▶ **Problem description**:
Lay out the listing below as a Markdown table with the columns Row and Text. Include only the lines from its start through the line containing "[x=604, y=116]", inclusive, and omit blank lines.

··· Record excerpts ···

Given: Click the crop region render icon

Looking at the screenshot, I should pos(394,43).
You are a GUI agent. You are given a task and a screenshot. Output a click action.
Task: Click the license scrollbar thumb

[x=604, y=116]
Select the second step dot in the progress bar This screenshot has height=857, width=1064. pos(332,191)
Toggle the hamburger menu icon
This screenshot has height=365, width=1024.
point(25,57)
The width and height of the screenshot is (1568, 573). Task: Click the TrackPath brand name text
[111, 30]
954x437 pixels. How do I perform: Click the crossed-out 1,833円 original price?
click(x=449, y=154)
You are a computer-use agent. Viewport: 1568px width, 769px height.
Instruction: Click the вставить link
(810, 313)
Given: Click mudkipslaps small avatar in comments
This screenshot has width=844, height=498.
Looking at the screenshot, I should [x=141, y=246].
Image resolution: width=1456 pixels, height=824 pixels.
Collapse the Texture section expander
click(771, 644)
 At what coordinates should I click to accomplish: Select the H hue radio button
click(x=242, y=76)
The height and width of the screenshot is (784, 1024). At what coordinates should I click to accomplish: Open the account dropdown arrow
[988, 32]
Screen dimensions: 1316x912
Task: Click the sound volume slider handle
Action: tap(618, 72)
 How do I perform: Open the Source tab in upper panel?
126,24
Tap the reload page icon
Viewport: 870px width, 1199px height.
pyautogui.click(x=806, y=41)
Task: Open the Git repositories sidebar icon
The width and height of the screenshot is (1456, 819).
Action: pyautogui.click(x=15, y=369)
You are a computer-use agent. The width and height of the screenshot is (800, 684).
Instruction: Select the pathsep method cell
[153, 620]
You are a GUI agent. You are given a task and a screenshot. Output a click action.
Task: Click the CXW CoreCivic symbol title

···

▶ **Complete output**:
| Row | Text |
|---|---|
| 1 | Given: Click the crop region render icon |
| 2 | Looking at the screenshot, I should pos(394,43). |
| 3 | You are a GUI agent. You are given a task and a screenshot. Output a click action. |
| 4 | Task: Click the license scrollbar thumb |
| 5 | [x=604, y=116] |